Model complexity
21 Apr 2022
There are models for just about anything you can think of. Fundamental physics, economic markets, epidemics, brain function, climate, click-through rates, animal behavior, election outcomes, to name a few. There’s a universe of possibilities for ways to model any given phenomenon, and only a few small hidden oases in an otherwise barren desert. What’s a model-builder to do?
How complex should my model be?
So, a model should certainly not be as “complex” as the pheonomenon that it attempts to describe is, at least at face value. The whole point of a model is to take something that is too complex for our brains to process by brute force, and find some underlying structure that makes it easier for us to understand. ‘The map is not the territory’, as they say.
As an example, The Standard Model of particle physics contains precisely 19 free parameters that need to be determined by experiment. In exchange for that, we get a description of all known matter, that is accurate all the way down to the subatomic scale. Quite extraordinary.
That still leaves plenty of rope with which to hang oneself though. In particular, I think the academy has a tendency to needlessly over-complicate. For one thing, more free parameters allows more impressive results to be obtained - at least when limiting to the data that the model is trained with. This is known as overfitting, and it’s everywhere. It gives the model-builder more levers and buttons that they can use in order to manufacture the exact results they want. Cranking up model complexity also allows academics to go down an intellectual rabbit hole where they can write lots of papers, as is necessary to advance one’s career. And finally, it allows them to obfuscate their overfitting - the model gets so complex that people mostly can’t be bothered investing weeks/months of their lives in order to figure out the exact trickery that is afoot.
Model complexity should be proportional to experimental power
The better the experiments we can do, the more detailed the hypotheses they can distinguish between. So for example, good physics models can be quite complex because we can often do excellent experiments that allow us to declare a clear victor amongst the competitors. We can build big machines like the Large Hadron Collider and smash beams of particles together in precisely controlled ways for years, and see which theory best predicts what comes out the other end.

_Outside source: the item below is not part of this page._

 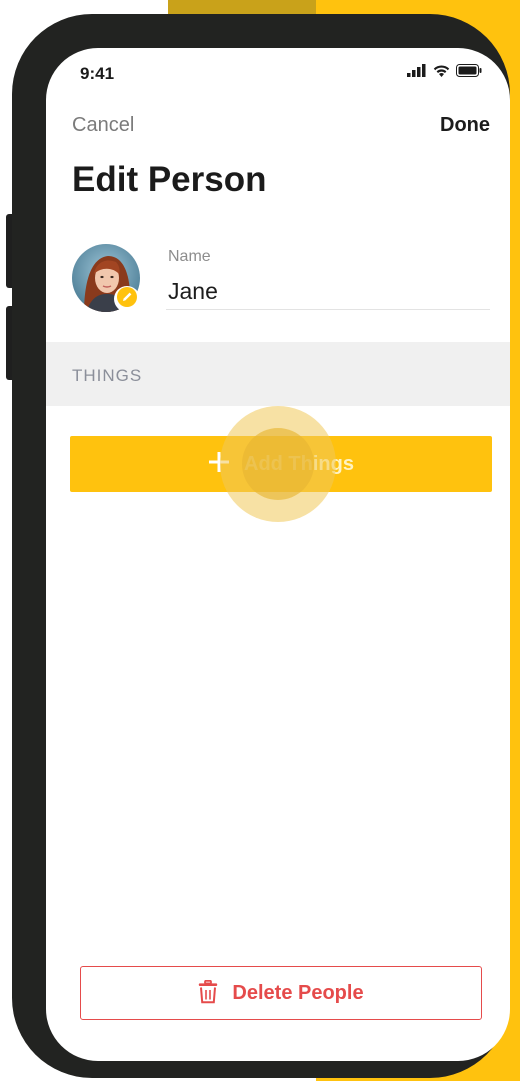 I want to click on wifi-icon, so click(x=442, y=73).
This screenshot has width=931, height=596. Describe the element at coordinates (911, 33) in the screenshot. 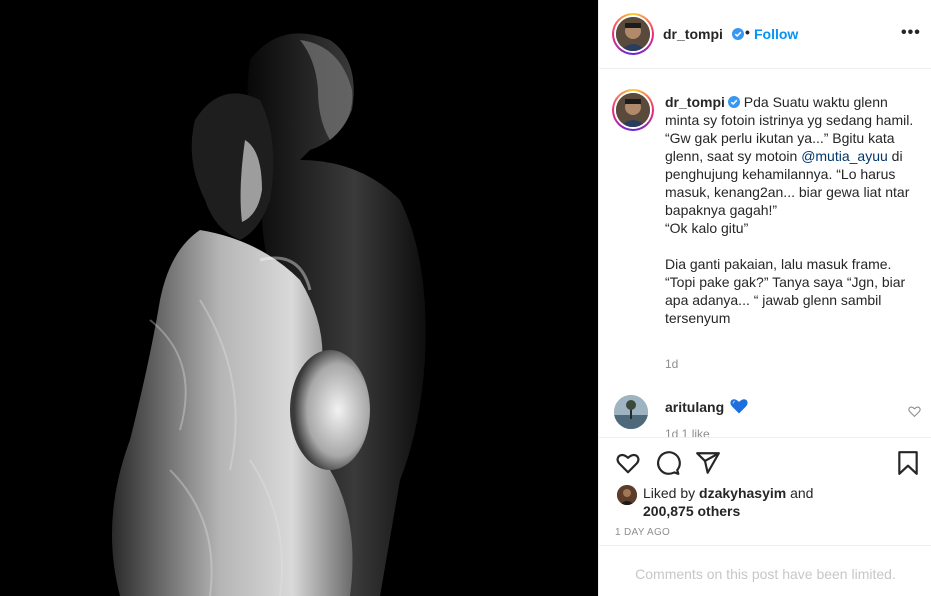

I see `more-options-icon: •••` at that location.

By way of contrast, in e.g. economics we generally have poor experimental power. We can’t run repeated controlled experiments that involve tweaking the economies of large countries and see what the results are. This is why economic modelling should for the most part be quite humble in its aspirations. It should not, for example, have any illusions about its ability to provide adequate microfoundations for macroeconomic models. It’s just not going to happen, at least anytime soon.
Parameters required:Parameters used
I have a somewhat loosely formulated idea for an initial sweep at sorting the wheat from the chaff.
First, look at the quantities that the model purports to accurately predict. What is the smallest number of parameters that would be required to get a prediction at least as good? For example, if its a macroeconomic model whose only accurate prediction a straight line trend for GDP, this would require precisely two parameters: an intercept and a slope.
Now look at the number of free parameters the model has. If it has at least two, then I suggest the model prima facie has no predictive value beyond a simple line of best fit. It hasn’t simplified anything, and the free parameters give the model-builder enough space to actually get whatever straight line they wanted.
This is definitely a vague idea at the moment, but maybe it has some legs.